The Official Assignee`s contention was that once the receiving and adjudication orders were made against the bankrupt in November 1987 the provability of the appellant`s claims was governed by the provisions of the Bankruptcy Act (Cap 20) (`the Act`) and the Bankruptcy Rules (`the Rules`) made thereunder. The governing provision in respect of the adjudication of debts, s 94(1) of the Act read with r 185 of the Rules, made it clear that only the prescribed rate of interest of 8% per annum could be proved for by a creditor against a bankrupt`s estate. The appellant, however, had calculated its claim on the basis of the contractual interest rate set out in the contract of guarantee and on the basis of their method of deducting interest charges and other expenses from the principal sums owed. Interest was charged not only at the contractual rate but capitalised and incorporated as part of the principal. This was not provided for in the Act. Further, post bankruptcy interest is not chargeable unless the bankrupt`s estate has a surplus after all the debts proved in the bankruptcy had been paid in full.

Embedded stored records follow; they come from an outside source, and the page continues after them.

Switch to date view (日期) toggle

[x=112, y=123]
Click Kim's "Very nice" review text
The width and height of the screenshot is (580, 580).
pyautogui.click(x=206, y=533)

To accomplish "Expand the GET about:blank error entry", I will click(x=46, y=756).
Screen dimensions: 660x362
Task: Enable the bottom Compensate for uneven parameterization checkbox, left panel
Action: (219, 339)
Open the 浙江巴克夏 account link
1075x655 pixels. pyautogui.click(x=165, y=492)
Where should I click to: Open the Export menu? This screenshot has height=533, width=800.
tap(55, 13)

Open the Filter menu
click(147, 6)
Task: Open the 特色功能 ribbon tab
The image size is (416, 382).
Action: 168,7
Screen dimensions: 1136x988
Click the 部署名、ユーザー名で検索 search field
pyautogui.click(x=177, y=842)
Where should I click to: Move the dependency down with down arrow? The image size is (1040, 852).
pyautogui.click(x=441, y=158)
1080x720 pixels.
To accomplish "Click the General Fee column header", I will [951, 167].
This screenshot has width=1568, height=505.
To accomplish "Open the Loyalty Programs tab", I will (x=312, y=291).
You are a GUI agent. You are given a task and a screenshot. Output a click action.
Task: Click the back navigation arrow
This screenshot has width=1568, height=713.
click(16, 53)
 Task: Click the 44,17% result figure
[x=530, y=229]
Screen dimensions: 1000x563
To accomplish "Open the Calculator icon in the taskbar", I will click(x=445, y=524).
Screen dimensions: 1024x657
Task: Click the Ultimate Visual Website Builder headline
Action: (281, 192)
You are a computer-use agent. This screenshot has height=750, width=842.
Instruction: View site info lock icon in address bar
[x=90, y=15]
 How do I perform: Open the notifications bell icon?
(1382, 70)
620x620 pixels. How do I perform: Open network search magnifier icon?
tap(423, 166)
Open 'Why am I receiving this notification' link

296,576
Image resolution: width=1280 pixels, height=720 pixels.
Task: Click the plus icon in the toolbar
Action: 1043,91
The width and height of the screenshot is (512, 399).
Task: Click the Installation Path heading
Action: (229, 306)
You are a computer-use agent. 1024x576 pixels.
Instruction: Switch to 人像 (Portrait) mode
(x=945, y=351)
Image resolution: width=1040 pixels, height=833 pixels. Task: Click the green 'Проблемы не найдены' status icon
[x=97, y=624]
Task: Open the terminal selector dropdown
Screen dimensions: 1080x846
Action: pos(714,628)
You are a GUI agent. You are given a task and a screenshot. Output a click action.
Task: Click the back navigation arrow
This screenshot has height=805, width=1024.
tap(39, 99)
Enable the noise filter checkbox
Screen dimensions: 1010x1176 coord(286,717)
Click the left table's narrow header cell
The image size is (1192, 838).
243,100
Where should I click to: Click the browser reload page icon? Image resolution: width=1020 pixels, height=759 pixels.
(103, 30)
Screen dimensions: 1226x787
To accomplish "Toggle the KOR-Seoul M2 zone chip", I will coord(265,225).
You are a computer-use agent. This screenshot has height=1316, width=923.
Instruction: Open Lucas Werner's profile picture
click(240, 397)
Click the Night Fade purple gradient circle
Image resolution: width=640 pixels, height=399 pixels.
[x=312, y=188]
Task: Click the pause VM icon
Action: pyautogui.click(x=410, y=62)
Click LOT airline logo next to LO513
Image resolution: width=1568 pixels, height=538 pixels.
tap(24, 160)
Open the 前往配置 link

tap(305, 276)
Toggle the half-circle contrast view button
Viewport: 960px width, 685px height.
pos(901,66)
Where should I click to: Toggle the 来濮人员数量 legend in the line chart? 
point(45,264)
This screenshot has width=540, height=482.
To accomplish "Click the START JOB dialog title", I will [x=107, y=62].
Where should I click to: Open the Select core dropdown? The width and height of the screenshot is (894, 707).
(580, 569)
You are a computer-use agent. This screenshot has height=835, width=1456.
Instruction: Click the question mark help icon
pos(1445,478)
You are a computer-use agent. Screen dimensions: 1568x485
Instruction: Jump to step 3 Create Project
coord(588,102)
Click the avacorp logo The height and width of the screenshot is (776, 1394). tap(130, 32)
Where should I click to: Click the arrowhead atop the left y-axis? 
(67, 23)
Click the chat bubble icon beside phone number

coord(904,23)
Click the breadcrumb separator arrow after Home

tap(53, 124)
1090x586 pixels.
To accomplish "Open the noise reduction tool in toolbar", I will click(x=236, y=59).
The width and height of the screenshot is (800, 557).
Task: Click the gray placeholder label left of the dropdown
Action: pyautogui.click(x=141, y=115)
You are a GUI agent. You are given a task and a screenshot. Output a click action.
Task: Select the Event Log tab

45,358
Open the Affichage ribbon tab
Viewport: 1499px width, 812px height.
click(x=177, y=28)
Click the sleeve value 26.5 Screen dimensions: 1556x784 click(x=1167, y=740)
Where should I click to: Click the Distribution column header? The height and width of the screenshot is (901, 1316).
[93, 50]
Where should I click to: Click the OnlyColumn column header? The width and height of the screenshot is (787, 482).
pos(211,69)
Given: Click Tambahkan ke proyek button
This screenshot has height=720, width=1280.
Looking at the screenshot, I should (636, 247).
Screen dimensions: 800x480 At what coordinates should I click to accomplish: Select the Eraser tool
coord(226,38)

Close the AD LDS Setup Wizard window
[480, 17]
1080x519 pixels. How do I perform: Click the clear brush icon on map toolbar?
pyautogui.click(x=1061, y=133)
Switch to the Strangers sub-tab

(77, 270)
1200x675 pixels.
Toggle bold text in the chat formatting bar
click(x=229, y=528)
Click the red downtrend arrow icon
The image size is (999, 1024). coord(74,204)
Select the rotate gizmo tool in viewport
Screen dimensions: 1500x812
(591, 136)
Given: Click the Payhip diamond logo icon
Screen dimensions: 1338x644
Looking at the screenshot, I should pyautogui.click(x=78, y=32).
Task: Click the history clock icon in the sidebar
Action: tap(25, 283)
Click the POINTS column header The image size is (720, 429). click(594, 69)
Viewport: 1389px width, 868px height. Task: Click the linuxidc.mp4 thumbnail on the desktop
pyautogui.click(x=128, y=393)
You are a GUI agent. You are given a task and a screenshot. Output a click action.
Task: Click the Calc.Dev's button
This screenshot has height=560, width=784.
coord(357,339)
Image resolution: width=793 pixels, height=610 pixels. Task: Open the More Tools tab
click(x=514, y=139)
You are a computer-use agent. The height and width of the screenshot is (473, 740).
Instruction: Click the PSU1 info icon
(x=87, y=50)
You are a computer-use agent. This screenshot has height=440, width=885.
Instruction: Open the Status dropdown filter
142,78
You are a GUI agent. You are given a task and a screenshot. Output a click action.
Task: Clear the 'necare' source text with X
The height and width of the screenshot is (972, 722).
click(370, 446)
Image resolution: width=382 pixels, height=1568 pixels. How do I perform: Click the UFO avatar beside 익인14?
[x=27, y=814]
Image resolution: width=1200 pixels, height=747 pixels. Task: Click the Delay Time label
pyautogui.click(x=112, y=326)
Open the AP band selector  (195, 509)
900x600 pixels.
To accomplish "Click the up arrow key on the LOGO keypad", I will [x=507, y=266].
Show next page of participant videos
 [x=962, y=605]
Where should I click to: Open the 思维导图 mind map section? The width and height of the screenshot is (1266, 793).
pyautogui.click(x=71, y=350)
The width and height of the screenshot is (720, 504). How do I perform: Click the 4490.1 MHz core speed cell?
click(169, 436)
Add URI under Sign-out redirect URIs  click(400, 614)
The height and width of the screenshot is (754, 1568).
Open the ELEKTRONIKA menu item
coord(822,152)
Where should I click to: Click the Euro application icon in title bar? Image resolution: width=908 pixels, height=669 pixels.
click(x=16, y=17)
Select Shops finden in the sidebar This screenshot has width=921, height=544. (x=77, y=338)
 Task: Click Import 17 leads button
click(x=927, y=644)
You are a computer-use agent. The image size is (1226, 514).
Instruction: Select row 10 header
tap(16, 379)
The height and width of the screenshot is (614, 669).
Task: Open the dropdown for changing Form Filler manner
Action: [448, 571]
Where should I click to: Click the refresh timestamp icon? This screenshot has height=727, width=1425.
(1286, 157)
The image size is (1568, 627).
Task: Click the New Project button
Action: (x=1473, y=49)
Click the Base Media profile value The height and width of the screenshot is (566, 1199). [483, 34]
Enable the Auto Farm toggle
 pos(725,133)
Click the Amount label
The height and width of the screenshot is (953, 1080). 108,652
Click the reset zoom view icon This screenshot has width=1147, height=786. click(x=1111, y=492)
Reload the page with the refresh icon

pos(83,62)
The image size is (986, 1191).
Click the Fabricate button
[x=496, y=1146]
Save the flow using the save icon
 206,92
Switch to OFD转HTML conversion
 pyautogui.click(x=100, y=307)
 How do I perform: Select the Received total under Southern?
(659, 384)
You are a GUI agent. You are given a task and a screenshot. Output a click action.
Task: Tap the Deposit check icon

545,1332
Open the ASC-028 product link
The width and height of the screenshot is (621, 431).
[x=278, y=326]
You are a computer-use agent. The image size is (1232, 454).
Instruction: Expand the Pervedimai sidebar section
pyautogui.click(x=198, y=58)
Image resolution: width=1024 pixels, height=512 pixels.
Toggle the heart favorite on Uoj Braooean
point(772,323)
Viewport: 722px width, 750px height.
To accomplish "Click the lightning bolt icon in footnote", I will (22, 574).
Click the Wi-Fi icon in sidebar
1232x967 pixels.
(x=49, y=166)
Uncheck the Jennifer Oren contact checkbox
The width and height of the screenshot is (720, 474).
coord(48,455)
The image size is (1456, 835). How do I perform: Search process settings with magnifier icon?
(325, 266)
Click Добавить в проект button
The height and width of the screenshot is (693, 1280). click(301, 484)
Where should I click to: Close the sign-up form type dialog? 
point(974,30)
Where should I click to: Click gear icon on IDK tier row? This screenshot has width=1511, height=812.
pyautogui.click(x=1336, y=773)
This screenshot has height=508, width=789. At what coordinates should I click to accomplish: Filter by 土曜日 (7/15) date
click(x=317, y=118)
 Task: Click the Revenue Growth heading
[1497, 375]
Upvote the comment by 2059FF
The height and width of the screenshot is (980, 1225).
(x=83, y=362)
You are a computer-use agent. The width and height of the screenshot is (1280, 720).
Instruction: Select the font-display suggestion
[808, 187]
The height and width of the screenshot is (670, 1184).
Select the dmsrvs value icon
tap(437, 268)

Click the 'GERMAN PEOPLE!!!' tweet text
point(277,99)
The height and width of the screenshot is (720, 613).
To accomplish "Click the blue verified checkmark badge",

The Official Assignee recognised that the appellant was not strictly a `secured creditor` of the bankrupt within the definition set out in s 2 of the Act. He contended, however, that the appellant was in a position similar to that of a secured creditor who is obliged to give credit for the value of his security and prove only for the balance of its debt. He argued that the appellant must do this notwithstanding that the securities it held belonged to the two companies, the principal debtors, rather than to the bankrupt itself. No authority was, however, cited for the proposition that even though the Act did not categorise the appellant as a `secured debtor` it had nevertheless to be treated as one for the purposes of its claim against the bankrupt.

The appellant had realised its security and chosen to prove for the balance still due. In such a situation, the Official Assignee contended, the appellant could not be treated any differently from other unsecured creditors who had lodged a proof against the bankrupt`s estate. Thus, in accordance with the Rules governing the claims of unsecured creditors, the appellant would only be entitled to prove for pre-bankruptcy interest and not for post bankruptcy interest unless there is a surplus. It would also be barred from attempting to use the proceeds of the security to discharge its claim for post-bankruptcy interest and then prove in the bankruptcy for pre-bankruptcy interest.

The next argument made by the Official Assignee was that the proceeds of the realisation of the securities had to be applied by the appellant in the payment of principal and interest in that order up to the date of the bankruptcy order and that the appellant could only prove for the balance of the debt which would exclude any interest accruing subsequent to the bankruptcy order. His point was whether a secured creditor may apply his security to satisfy the creditor`s claim for post bankruptcy interest depended whether he chose to prove in the bankruptcy or to stand apart and rely on his security. If he chose the latter course, he would be able to enforce his full contractual entitlement to interest accruing after the date of the bankruptcy and right up to the date of payment. The security could then be applied in discharge of any liability of the bankrupt that the creditor might think fit.

In this instance, the appellant had chosen to take the course of proving for the balance due to it and by doing so it was bound by the same rules and principles to which the other unsecured creditors were subject. There was no basis in law or fact to treat the appellant differently or to subject it to an independent regime. Doing so would not only be unjustified in law but it would upset the entire legal basis on which the Official Assignee had adjudicated claims previously.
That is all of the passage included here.